• _Problem description_:
Exactly transcribe the span of lines from the one containing "Click Dynamic Monitoring (动态监测) icon" through the final line of the entries, inclusive, and nothing outside it. Exclude the pictures.

• _Task input_:
**********
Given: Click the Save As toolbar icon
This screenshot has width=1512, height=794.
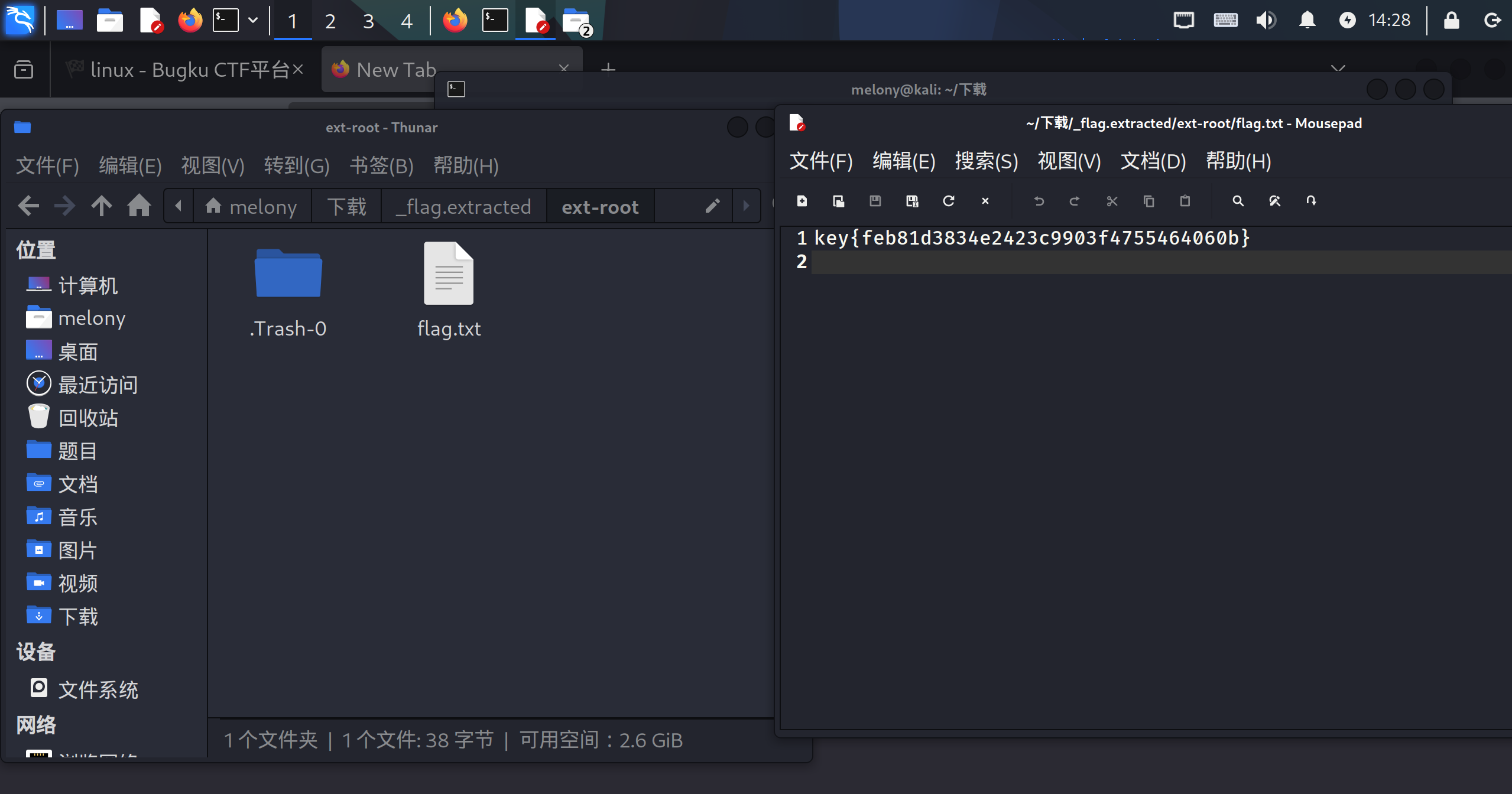Looking at the screenshot, I should pyautogui.click(x=912, y=201).
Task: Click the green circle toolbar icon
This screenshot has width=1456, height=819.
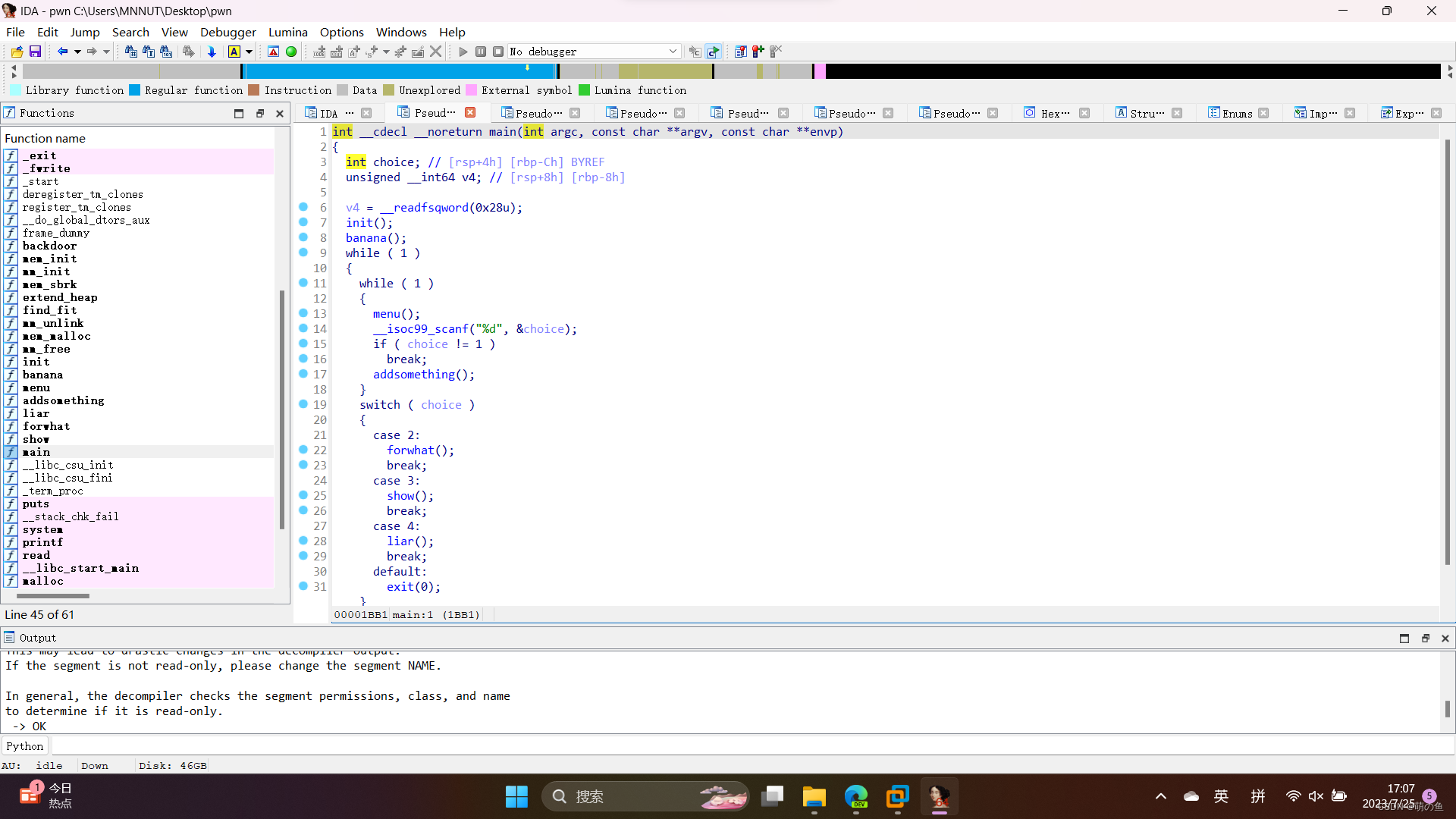Action: [291, 52]
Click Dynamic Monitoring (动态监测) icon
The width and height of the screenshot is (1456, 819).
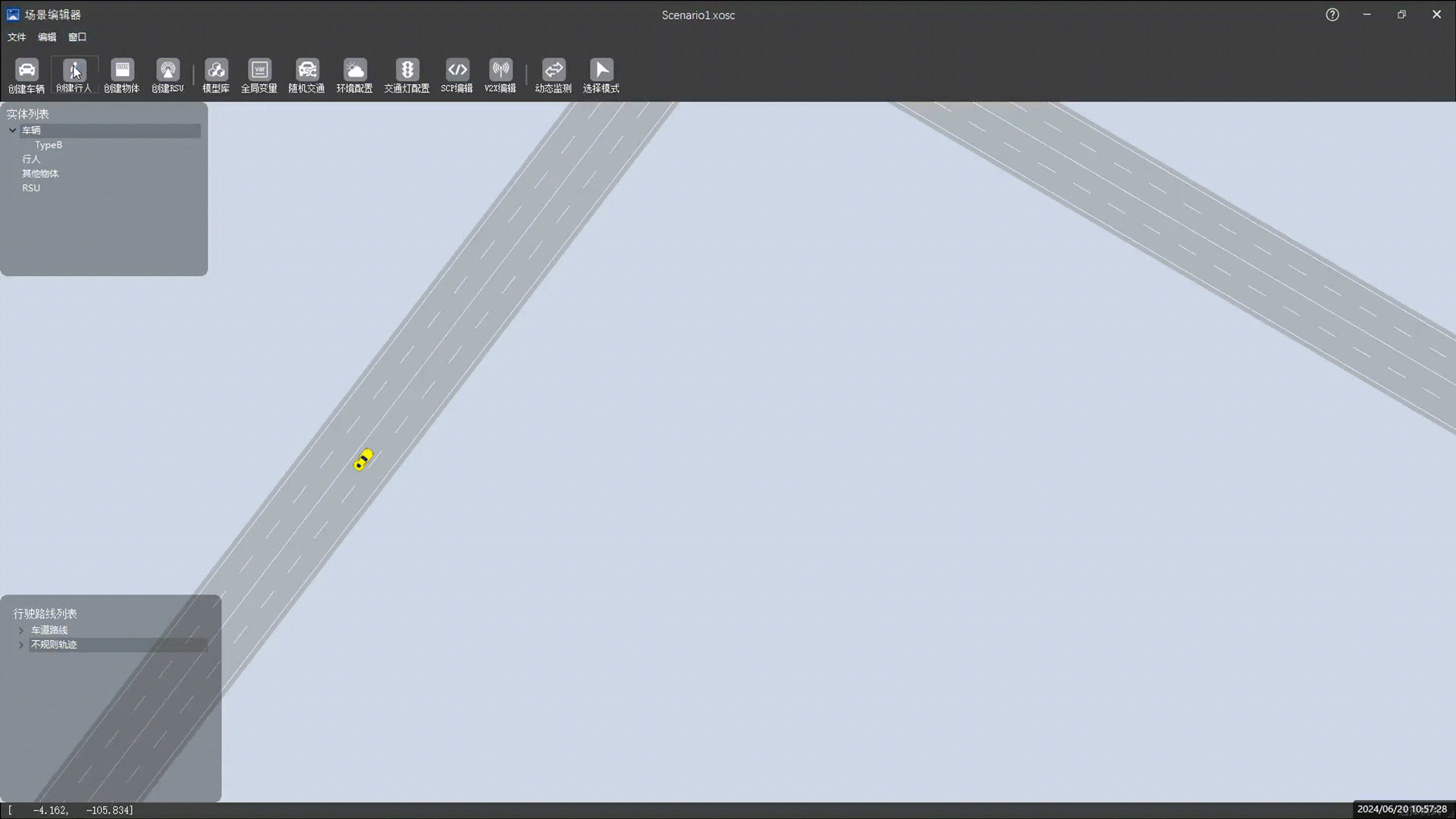(554, 71)
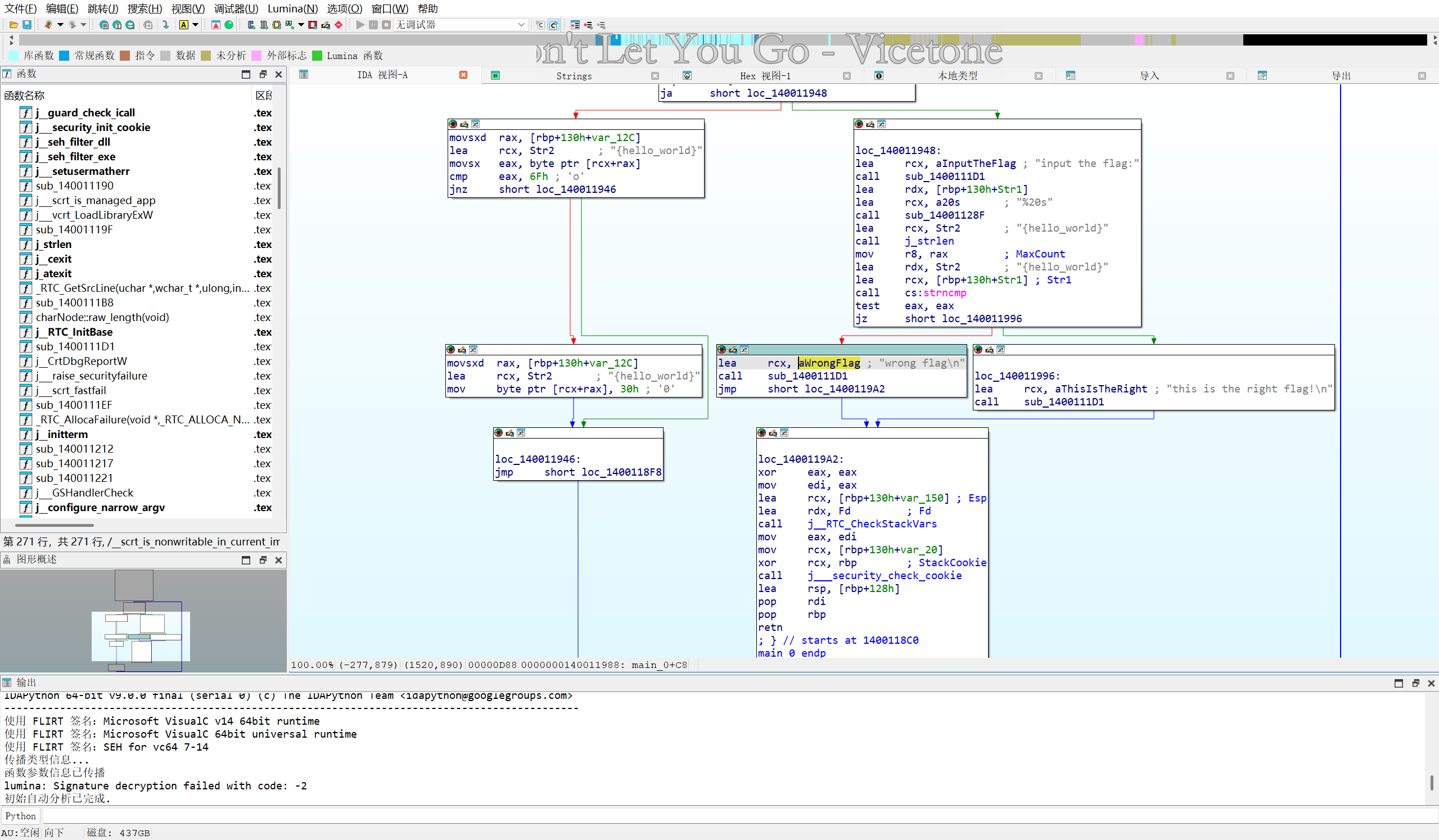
**********
• _Reply_:
Click Dynamic Monitoring (动态监测) icon
The width and height of the screenshot is (1456, 819).
(554, 71)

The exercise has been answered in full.